[EXERCISE TEXT Boundary: Start]

Yvonne Paul (born 22 March 1929), also known as Yvonne Poghusian, was a Dutch diplomatic staffer, best known for the period of her life where she lived in Schiphol Airport between 11 October 1967 and 5 January 1968. This period was the most notable in multiple attempts to return to the United States, where she had previously worked.

== Personal life ==

Yvonne Paul was born in Manado, a city in modern-day Indonesia but which at the time of her birth was in the Dutch East Indies. She was born to parents of Armenian heritage, though her father opted for Iranian citizenship when Indonesia gained its independence. Manado would be attacked by the Japanese in World War II, and the family spent time in a Japanese-run internment camp. Later on, Yvonne and her parents would move to the Netherlands, where they would attain Dutch citizenship, though she claimed that this was at the behest of her father - Yvonne expressed early on a desire for American citizenship.

[EXERCISE TEXT Boundary: End]

■ THE PROBLEM
Can you pick up the Yvonne Paul biography after its last sentence and keep writing it? The records that come next have no connection to the Yvonne Paul biography and come from a separate source.

[DATA Boundary: Start]

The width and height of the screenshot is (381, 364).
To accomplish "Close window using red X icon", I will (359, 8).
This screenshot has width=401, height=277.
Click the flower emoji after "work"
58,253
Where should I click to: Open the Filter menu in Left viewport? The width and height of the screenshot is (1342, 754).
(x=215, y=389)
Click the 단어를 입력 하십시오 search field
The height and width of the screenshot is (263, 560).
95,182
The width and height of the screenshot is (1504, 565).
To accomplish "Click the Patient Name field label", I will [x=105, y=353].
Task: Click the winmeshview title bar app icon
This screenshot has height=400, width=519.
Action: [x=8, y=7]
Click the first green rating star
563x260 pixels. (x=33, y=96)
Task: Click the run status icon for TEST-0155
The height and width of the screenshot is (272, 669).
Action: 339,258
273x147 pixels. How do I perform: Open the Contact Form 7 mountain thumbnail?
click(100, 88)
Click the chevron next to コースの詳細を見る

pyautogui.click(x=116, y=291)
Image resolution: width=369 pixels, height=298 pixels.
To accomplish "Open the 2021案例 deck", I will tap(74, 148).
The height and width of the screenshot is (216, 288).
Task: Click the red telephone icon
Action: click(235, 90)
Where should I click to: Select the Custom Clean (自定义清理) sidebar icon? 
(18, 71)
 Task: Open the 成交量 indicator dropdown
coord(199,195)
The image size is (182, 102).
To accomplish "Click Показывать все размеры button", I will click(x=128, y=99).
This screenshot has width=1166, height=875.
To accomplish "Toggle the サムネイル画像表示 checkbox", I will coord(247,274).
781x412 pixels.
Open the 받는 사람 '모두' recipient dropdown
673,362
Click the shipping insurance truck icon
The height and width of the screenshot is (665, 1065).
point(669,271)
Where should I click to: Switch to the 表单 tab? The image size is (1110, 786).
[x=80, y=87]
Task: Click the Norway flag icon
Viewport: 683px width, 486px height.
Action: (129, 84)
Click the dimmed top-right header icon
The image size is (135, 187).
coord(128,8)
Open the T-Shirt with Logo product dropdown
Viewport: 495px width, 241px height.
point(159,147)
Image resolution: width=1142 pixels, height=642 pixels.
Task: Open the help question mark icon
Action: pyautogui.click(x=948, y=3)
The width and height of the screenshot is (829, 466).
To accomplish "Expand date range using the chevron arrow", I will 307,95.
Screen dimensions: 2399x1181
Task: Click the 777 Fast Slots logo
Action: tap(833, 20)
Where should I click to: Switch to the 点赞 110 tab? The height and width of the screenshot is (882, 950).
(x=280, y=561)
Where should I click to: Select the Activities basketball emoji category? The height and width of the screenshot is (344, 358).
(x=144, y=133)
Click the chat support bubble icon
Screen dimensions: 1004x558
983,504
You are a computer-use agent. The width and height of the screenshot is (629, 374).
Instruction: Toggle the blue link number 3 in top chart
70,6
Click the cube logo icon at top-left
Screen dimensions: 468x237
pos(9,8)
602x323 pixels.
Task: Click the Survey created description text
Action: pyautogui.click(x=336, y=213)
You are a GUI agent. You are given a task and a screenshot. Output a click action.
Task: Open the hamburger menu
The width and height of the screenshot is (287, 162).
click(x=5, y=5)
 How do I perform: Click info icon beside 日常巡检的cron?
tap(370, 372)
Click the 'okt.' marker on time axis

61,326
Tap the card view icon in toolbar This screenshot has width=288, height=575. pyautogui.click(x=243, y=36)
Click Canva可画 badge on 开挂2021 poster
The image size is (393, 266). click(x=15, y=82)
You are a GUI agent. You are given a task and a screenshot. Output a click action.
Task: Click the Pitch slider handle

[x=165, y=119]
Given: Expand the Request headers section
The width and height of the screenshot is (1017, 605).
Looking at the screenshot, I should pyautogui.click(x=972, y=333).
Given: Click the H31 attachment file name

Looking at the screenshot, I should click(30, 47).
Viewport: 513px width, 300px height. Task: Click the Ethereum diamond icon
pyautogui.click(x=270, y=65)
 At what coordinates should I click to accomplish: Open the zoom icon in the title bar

[DATA Boundary: End]

■ TASK RESPONSE
Having completed her high-school studies in Amsterdam, she studied languages in Paris, and worked for several years at the Philips branch in Persia. Inspired by a tourist visit to the United States in 1958, Paul successfully applied for a secretarial job at the Dutch Embassy in New York. This role would last until 1964, where her employment (and prior tenancy with a flatmate) ended under circumstances which remain uncertain. Paul's behaviour deteriorated somewhat at this time, which resulted in her voluntary commitment to a psychiatric hospital (though, by her own confession, this was chosen as the alternative to immediate deportation from the US). Though she later managed to attain work, by April 1967, US Immigration Enforcement decided she was no longer entitled to a work visa and deported her for the first time. Reporting at the time suggested that this was the result of Paul's unwillingness to be subject to further psychiatric evaluation by American doctors. At some point after April, Paul attempted to re-enter the United States without the necessary immigration documents, and was deported for a second time on 9 October, having exhausted all legal appeals.

== Stay in Schiphol ==
Having returned on a second KLM flight, on 11 October, Yvonne Paul opted to create temporary accommodation in the Departure Lounge of Schiphol Airport. Her initial expectation that she would soon be able to obtain the legal documents that she required to return to the US, though she was unwilling to accept external support when it was offered to her.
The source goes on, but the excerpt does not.